***** Material for the task
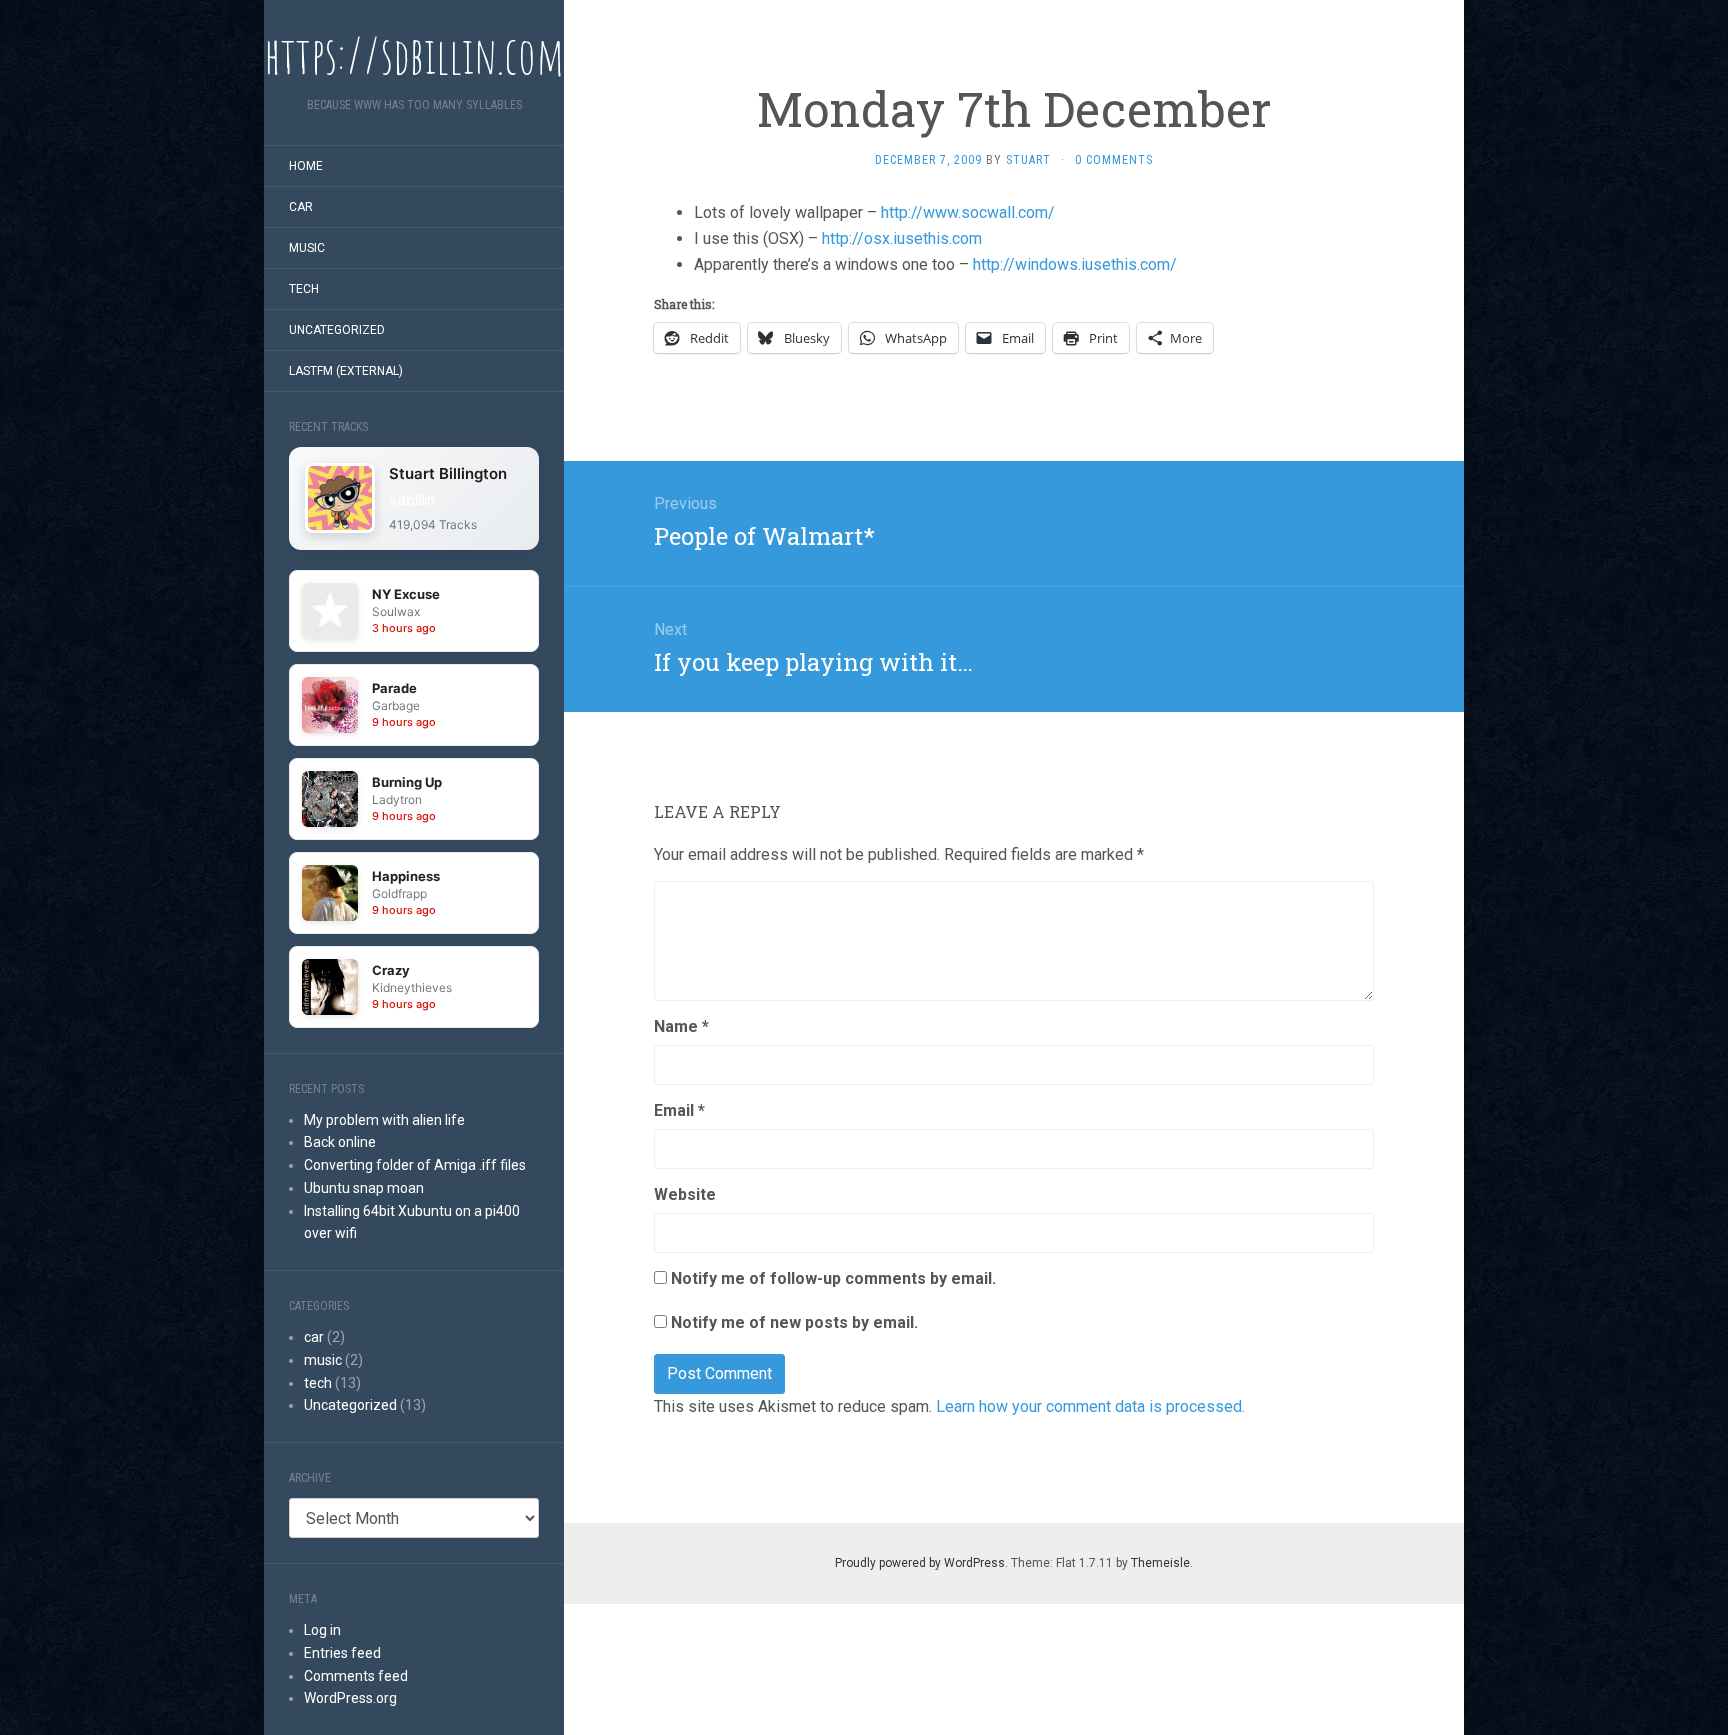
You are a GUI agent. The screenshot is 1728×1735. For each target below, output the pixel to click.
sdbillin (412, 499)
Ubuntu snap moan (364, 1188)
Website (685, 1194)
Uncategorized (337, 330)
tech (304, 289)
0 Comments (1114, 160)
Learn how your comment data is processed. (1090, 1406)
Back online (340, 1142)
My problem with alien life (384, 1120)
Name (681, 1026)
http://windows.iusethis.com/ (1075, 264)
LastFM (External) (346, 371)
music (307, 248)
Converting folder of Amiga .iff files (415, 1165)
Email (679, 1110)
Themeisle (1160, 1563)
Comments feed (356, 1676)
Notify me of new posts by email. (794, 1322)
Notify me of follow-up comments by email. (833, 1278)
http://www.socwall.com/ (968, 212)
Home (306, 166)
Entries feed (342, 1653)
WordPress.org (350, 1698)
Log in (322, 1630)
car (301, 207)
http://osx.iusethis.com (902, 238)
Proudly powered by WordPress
**********
Copy every line from the records above that contains the word "WordPress".

- Result:
WordPress.org (350, 1698)
Proudly powered by WordPress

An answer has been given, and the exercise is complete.